E ha fatto sentire la sua voce anche Walter Ricciardi, consulente del ministro della Salute Speranza, definendo un intervento ”di facciata” quello del governo e, pertanto, incapace di flettere le impennate delle due ultime settimane, tanto da invocare un vero e proprio lockdown per ”mitigare” la situazione sanitaria attuale.
E, a proposito degli asintomatici, Ricciardi ha rincarato la dose: ” …Sono molti gli asintomatici che hanno dimostrato di avere una carica virale altissima. Ecco perché dovrebbero essere sempre tracciati...”. Il vero problema alla base di tutto sembra essere l’eccesso di sovrapposizione tra Governo, Regioni e Comuni e se da un lato la richiesta dei governatori avrebbe come effetto immediato quello di alleggerire i laboratori, dall’altro non si potrebbero più mappare le catene dei contagi e arginare, di conseguenza, i vari focolai.

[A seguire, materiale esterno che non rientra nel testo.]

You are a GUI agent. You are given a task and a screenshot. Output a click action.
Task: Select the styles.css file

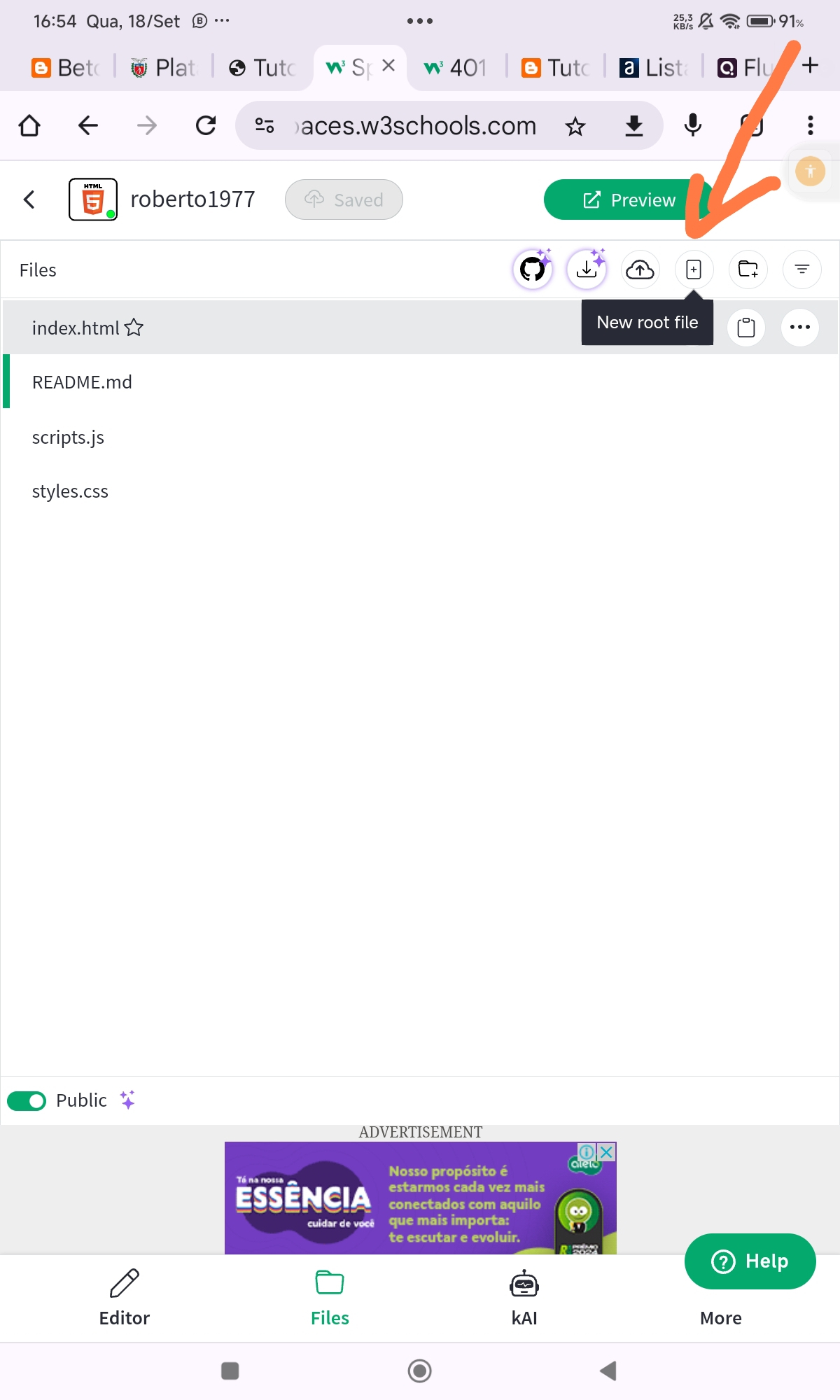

Facendo due conti sfuggirebbero ai controlli il 43,5% dei casi positivi. Una percentuale importante, riportata dall’Istituto Superiore di Sanità (Iss) nel monitoraggio più recente, compreso tra il 12 e il 18 ottobre. Riassumendo: una proposta non propriamente eccellente, dettata sia dalla presa di coscienza dei limiti del sistema di tracciamento e sia dalla volontà di scaricare sul governo l’innegabile risultato fallimentare.